_PROBLEM TO WORK ON_: Nothing is needed except the lines below that run from the one with "Task: Expand the 运行路径 dropdown" through the one with "Click the Apply", repeated exactly.

Stored items:
******
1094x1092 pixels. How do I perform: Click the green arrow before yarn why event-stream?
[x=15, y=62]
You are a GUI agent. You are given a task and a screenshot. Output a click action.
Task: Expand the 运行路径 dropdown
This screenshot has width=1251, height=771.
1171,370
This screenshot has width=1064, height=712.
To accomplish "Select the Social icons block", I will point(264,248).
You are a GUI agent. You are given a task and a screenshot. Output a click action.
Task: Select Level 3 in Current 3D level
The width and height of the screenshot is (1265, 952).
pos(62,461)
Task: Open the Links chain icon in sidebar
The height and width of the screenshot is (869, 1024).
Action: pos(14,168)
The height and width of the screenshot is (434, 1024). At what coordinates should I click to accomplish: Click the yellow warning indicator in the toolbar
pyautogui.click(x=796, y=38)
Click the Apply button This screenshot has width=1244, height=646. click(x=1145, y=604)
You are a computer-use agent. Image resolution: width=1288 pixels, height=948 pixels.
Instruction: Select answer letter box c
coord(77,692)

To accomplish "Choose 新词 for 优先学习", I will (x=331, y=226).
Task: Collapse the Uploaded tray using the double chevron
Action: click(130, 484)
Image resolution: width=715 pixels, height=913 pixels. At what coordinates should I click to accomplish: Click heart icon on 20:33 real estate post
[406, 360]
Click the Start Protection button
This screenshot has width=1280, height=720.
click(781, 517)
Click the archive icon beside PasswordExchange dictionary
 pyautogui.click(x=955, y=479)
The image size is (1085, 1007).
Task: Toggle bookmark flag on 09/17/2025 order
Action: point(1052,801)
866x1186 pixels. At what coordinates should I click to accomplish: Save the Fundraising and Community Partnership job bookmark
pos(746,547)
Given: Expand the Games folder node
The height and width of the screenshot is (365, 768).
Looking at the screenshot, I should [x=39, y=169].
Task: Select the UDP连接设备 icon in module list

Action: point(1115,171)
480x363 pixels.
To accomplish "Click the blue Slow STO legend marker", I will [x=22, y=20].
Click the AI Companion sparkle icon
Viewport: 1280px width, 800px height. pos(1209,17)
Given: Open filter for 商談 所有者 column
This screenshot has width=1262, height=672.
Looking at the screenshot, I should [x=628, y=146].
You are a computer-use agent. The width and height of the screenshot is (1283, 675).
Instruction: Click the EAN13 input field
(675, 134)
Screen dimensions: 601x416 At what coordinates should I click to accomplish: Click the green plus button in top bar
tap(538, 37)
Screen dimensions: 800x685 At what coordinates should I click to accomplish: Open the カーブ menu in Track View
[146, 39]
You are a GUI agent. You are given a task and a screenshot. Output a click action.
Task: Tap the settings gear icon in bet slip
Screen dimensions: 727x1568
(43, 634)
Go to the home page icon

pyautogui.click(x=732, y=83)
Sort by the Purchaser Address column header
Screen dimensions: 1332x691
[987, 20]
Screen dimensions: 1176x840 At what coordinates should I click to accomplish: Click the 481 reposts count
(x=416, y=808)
******
_YOUR SOLUTION_:
Task: Expand the 运行路径 dropdown
This screenshot has width=1251, height=771.
1171,370
This screenshot has width=1064, height=712.
To accomplish "Select the Social icons block", I will point(264,248).
You are a GUI agent. You are given a task and a screenshot. Output a click action.
Task: Select Level 3 in Current 3D level
The width and height of the screenshot is (1265, 952).
pos(62,461)
Task: Open the Links chain icon in sidebar
The height and width of the screenshot is (869, 1024).
Action: pos(14,168)
The height and width of the screenshot is (434, 1024). At what coordinates should I click to accomplish: Click the yellow warning indicator in the toolbar
pyautogui.click(x=796, y=38)
Click the Apply button This screenshot has width=1244, height=646. click(x=1145, y=604)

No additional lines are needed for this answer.